Another potential target for NO is ADP-ribosyltransferase (ADPRT;Schuman et al., 1994; Willmott et al., 1996). Extracellular application of ADPRT inhibitors block tetanus-induced potentiation (Schuman et al., 1994). Mice lacking PKG-I and/or -II display normal tetanus-LTP, but LTP is blocked by an ADPRT inhibitor (Kleppisch et al., 1999). NO can indirectly activate ADP-ribose cyclase to produce cyclic ADP-ribose (Willmott et al., 1996), which can enhance Ca²⁺ release from intracellular ryanodine-sensitive Ca²⁺ stores (Willmott et al., 1996). Calcium release from ryanodine-sensitive Ca²⁺ stores has been shown to contribute to tetanus-LTP in hippocampal slices (Obenaus et al., 1989; Wang et al., 1996; Wang and Kelly, 1997a). An additional intracellular target for NO is p21^ras (Ras) (Yun et al., 1998). NO can activate immunoprecipitated neuronal Ras (Yun et al., 1998). Ras activation leads to phosphorylation and activation of mitogen-activated protein kinases (MAPKs), which regulate gene transcription and modulate long-term synaptic plasticity (Thomas et al., 1992; Wood et al., 1992;Moodie et al., 1993; Williams et al., 1993b; Yun et al., 1998). MAPKs are also involved in LTP induction in the hippocampal CA1 region (English and Sweatt, 1996, 1997). In summary, the ability of NO to modulate these additional pathways could contribute to Ca²⁺/CaM-induced synaptic potentiation (Wang and Kelly, 1995).
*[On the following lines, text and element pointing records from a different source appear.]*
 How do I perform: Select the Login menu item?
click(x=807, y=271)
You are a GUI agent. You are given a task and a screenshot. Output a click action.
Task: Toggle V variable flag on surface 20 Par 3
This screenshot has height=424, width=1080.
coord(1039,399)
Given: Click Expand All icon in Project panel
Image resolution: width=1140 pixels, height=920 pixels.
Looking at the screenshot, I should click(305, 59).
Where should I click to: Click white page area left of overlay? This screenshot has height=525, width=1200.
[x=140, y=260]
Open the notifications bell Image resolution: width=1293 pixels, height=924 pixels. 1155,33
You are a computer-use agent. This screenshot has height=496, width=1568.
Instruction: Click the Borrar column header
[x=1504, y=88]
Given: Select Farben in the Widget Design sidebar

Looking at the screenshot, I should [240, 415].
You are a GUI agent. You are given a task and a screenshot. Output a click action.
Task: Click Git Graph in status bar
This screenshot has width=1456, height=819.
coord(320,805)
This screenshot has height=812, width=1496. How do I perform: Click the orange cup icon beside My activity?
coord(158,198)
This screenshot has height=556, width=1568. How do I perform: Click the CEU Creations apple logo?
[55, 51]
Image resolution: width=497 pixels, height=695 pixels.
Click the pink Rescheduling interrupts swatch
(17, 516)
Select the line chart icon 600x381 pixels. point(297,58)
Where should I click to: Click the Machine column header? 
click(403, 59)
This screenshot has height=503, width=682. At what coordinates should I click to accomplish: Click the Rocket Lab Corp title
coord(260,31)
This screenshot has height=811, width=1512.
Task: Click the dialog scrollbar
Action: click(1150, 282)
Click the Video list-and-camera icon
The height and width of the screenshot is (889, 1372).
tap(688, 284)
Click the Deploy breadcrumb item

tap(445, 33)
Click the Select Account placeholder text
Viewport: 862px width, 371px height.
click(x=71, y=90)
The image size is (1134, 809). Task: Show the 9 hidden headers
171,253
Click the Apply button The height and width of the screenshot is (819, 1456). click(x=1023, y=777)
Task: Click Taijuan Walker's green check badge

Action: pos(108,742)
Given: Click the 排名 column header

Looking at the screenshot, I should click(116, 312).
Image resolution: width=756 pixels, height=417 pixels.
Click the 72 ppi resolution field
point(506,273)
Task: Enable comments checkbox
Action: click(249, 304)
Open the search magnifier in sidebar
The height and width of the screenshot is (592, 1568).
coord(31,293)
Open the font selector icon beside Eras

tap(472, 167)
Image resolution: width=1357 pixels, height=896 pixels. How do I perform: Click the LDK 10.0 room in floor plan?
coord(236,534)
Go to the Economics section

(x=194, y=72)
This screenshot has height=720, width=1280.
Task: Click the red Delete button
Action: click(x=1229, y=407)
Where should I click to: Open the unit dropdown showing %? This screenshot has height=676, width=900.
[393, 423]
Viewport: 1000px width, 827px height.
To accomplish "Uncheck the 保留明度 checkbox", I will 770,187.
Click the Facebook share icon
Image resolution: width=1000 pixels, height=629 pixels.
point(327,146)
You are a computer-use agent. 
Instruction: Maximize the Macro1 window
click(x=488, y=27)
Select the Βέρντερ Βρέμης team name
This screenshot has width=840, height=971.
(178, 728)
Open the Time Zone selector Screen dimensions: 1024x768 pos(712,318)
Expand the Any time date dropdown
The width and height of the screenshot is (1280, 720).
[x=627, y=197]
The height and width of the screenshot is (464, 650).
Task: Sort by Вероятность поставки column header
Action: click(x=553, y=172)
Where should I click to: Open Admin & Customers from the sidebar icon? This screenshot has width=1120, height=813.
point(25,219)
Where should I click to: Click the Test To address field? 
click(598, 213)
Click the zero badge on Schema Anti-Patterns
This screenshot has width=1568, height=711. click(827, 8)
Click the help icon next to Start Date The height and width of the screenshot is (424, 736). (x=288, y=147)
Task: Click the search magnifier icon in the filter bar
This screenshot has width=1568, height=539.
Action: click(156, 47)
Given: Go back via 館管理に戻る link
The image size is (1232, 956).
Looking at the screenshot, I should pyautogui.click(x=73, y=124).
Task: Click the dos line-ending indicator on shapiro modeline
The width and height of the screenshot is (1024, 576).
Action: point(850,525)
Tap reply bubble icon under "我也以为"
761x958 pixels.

Postsynaptic injections of Ca²⁺/CaM (Wang and Kelly, 1995) or CaMKII (Lledo et al., 1995) induce synaptic potentiation. In both cases, potentiation induced by these postsynaptic manipulations occludes tetanus-LTP and vice versa (Lledo et al., 1995;Wang and Kelly, 1995, 1996). The expression of a constitutively active recombinant CaMKII in CA1 neurons potentiated synaptic transmission, which occluded tetanus-LTP (Pettit et al., 1994). Mutation studies with mice lacking α-CaMKII, or expressing an altered autophosphorylation phenotype of α-CaMKII indicated that CaMKII is required for tetanus-LTP (Silva et al., 1992; Giese et al., 1998). Ca²⁺/CaM-induced potentiation and tetanus-LTP require postsynaptic Ca²⁺/CaM-dependent protein kinase activities (Malenka et al., 1989; Malinow et al., 1989; Malinow and Tsien, 1990b; Lledo et al., 1995; Wang and Kelly, 1995). Thus, Ca²⁺/CaM- and CaMKII-induced potentiation share common mechanisms with tetanus-LTP (Lledo et al., 1995; Wang and Kelly, 1995).

Here we report that even though both Ca²⁺/CaM-induced potentiation and tetanus-LTP are NO-dependent, they are not the same. NO appears to function primarily as a retrograde messenger in LTP, because NOS inhibitors and extracellular NO scavengers block tetanus- or pairing-induced synaptic potentiation (O’Dell et al., 1991, 1994;Schuman and Madison, 1991, 1994a; Haley et al., 1992; Hawkins et al., 1994; Garthwaite and Boulton, 1995; Arancio et al., 1996; Malen and Chapman, 1997). However, these studies indicate that NO may also work at postsynaptic sites, because postsynaptic injections of a NOS inhibitor or NO scavenger blocked tetanus-LTP (Schuman and Madison, 1994a; Arancio et al., 1996). Similar to tetanus-LTP, Ca²⁺/CaM-induced potentiation is blocked by extracellular application or postsynaptic co-injection of an NOS inhibitor. In contrast, Ca²⁺/CaM-induced potentiation is blocked by postsynaptic co-injection of an NO scavenger, but not by extracellular applications of NO scavengers. Thus, we believe that NO acts at a postsynaptic site(s) during Ca²⁺/CaM-induced potentiation. It is possible that during high-frequency stimulation or pairing protocols, presynaptic as well as postsynaptic components are activated through a variety of signal transduction cascades, so NO could react with its targets at both presynaptic and postsynaptic sites. Potentiation induced by injecting Ca²⁺/CaM might activate postsynaptic NO targets without activating presynaptic targets. In conclusion, NO serves as a postsynaptic intracellular signaling molecule but not a retrograde messenger during Ca²⁺/CaM-induced potentiation.